> [INSTRUCTION] Can you repeat, word for word, the part of the records that opens with the line containing "Open the roomgear_designs profile picture" and closes with the line containing "1189x669 pixels. (211, 274)", including both of those lines?

> [DATA PROVIDED]

— start —

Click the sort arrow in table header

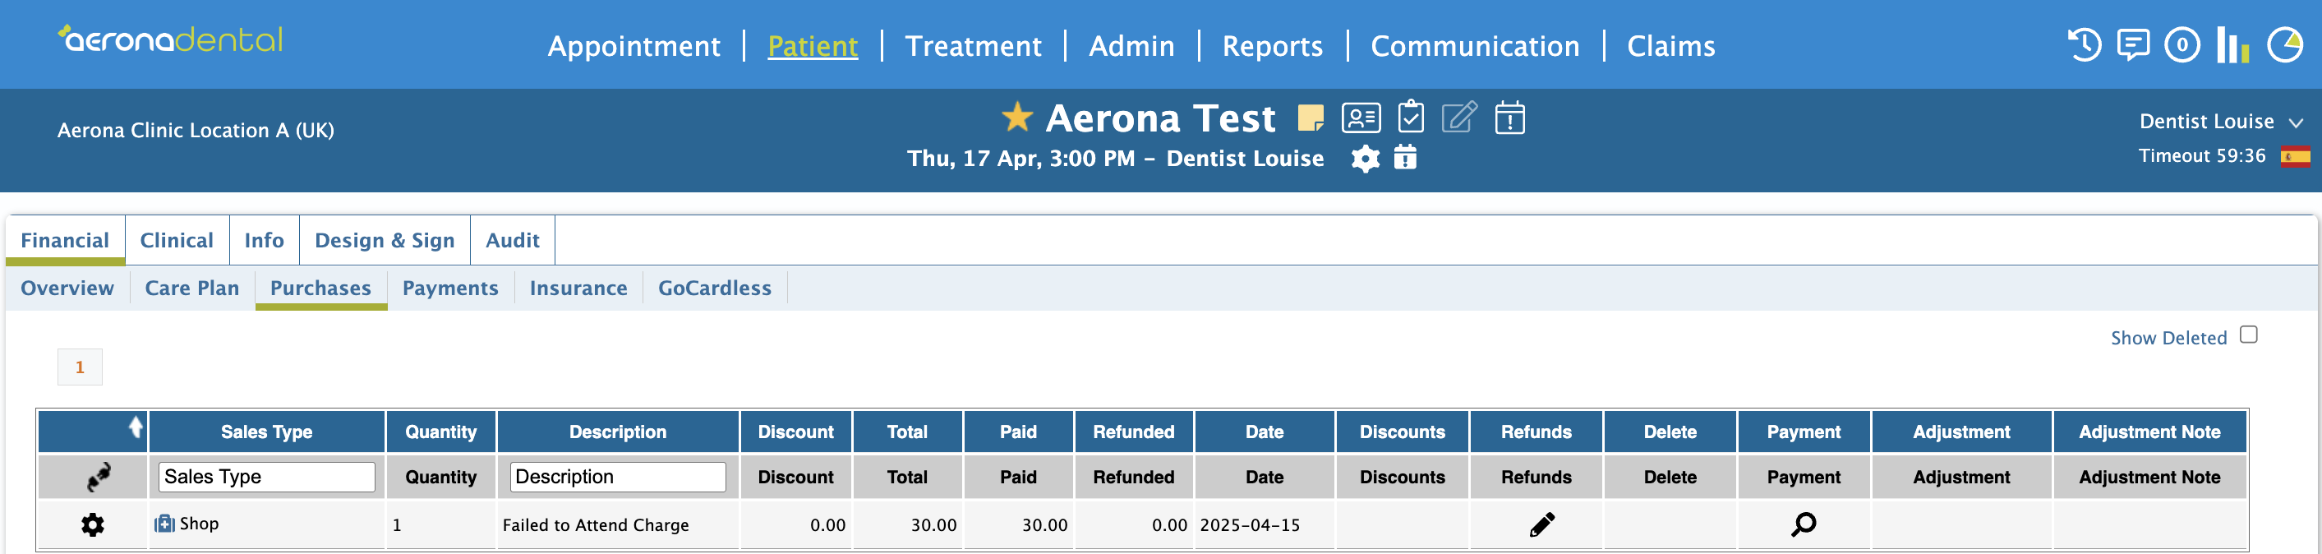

— end —
— start —

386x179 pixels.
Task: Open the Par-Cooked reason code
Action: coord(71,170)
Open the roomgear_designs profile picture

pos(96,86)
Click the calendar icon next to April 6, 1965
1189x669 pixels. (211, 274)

— end —
— start —

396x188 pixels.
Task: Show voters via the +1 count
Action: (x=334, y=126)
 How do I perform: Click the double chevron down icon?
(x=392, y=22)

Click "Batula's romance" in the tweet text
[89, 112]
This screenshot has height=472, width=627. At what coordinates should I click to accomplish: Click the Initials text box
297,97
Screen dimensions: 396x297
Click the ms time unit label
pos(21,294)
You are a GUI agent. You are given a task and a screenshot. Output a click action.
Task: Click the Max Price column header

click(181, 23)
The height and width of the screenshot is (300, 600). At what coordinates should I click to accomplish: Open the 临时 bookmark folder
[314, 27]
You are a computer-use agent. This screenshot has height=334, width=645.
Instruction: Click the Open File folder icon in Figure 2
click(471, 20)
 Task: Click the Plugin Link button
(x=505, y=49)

— end —

> [RESULT OF THE TASK]
Open the roomgear_designs profile picture

pos(96,86)
Click the calendar icon next to April 6, 1965
1189x669 pixels. (211, 274)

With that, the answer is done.